■ Problem: Where a line of the records holds the string "computer", copy that line.

■ Provided material:

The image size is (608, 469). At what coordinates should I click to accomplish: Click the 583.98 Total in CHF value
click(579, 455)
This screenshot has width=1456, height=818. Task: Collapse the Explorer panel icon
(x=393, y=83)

* * *

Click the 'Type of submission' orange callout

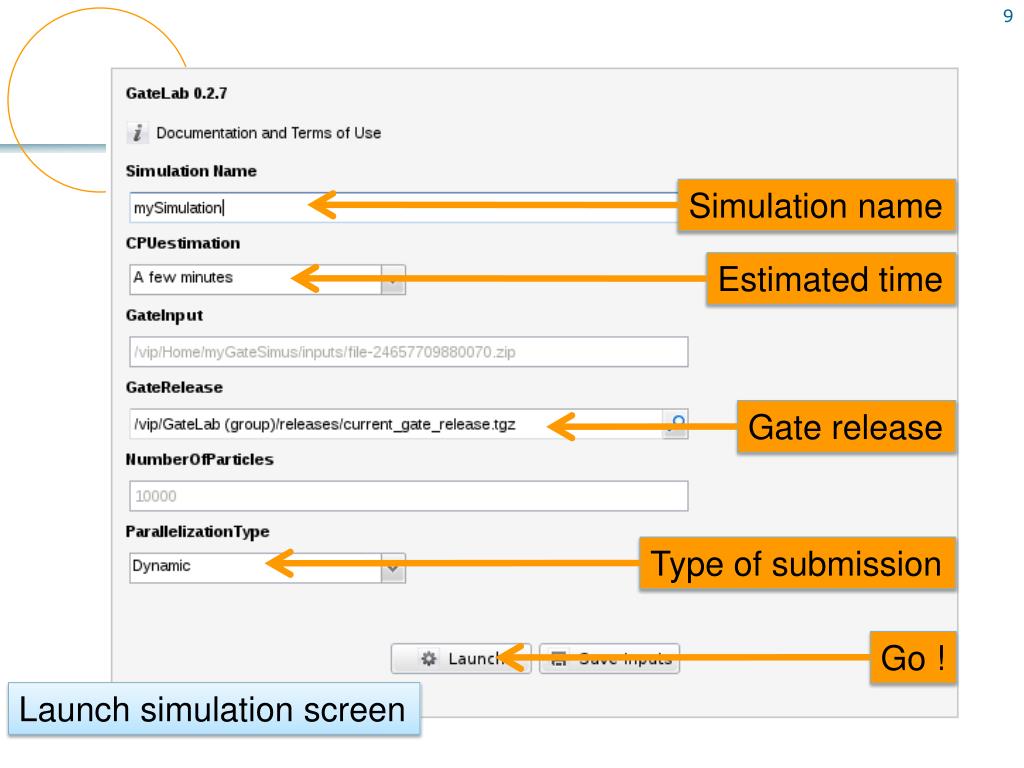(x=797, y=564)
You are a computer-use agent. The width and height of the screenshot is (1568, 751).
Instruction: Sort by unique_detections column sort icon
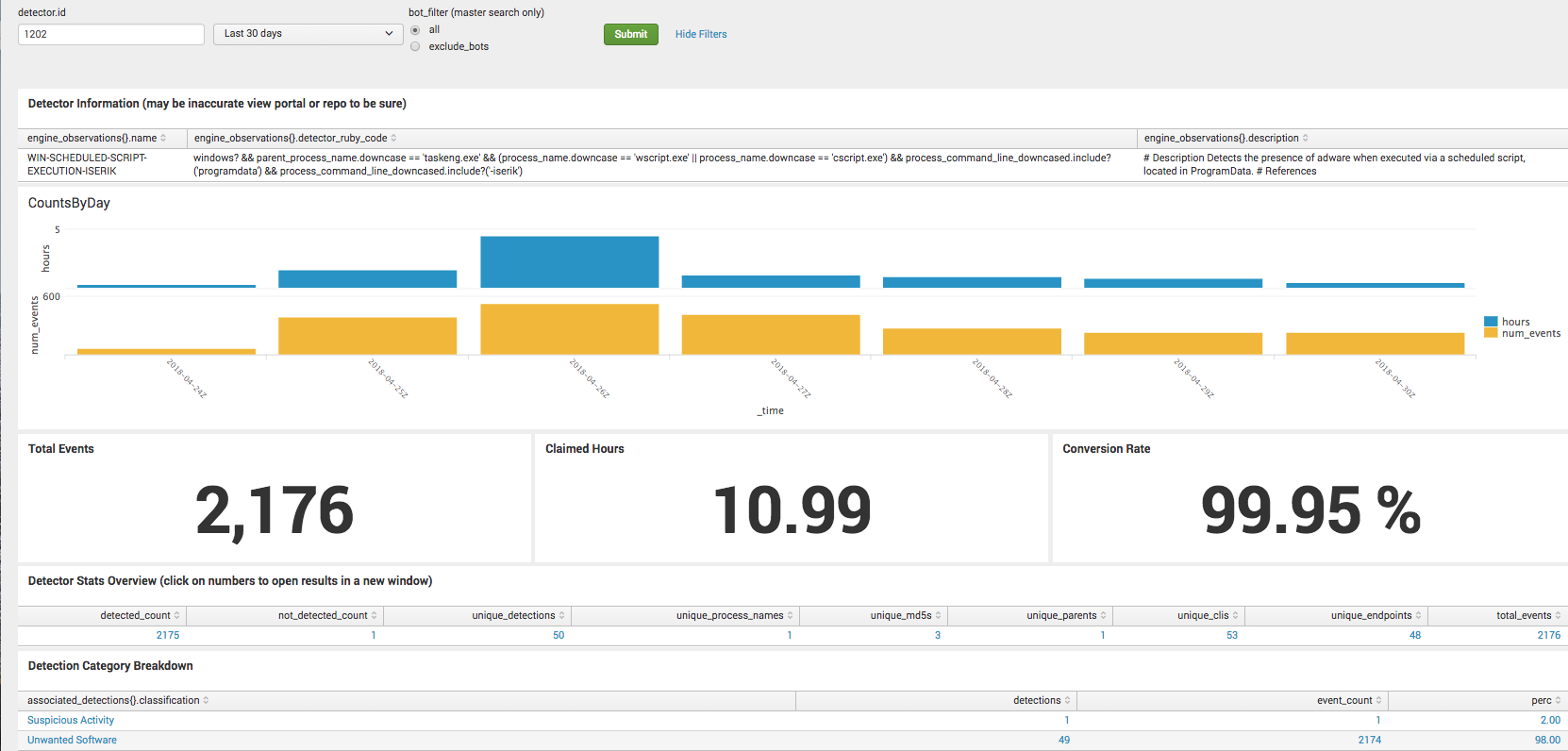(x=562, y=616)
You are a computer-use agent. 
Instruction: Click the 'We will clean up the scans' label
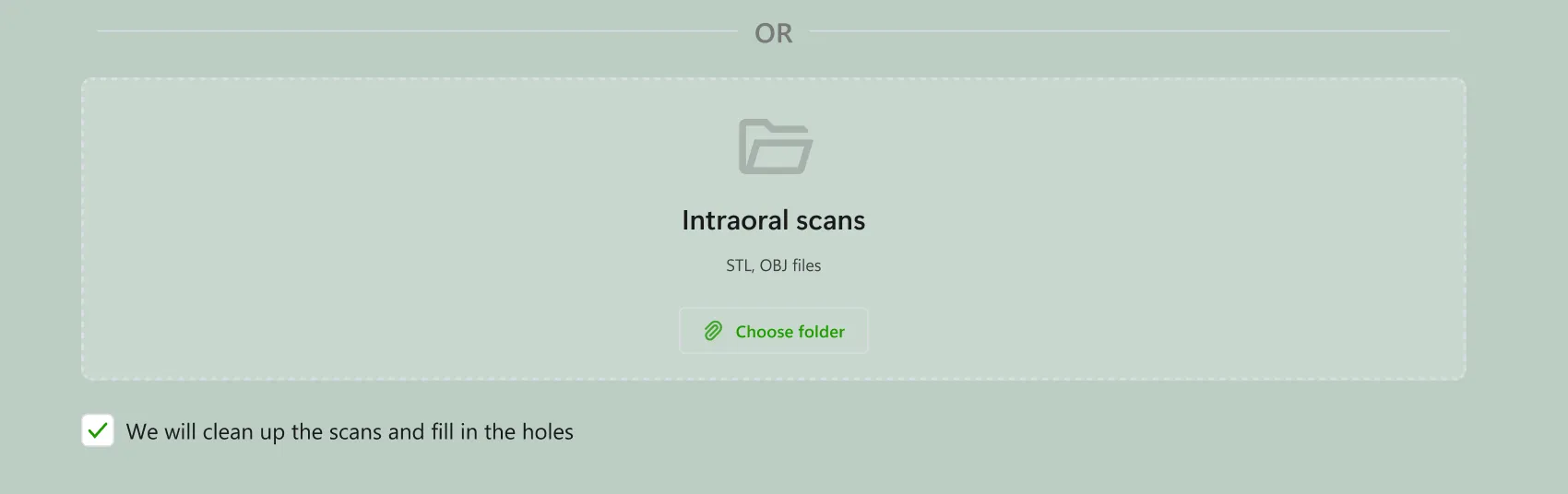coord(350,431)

■ Response for this exercise:
You are a computer-use agent. The width and height of the screenshot is (1568, 751).
You are a computer-use agent. 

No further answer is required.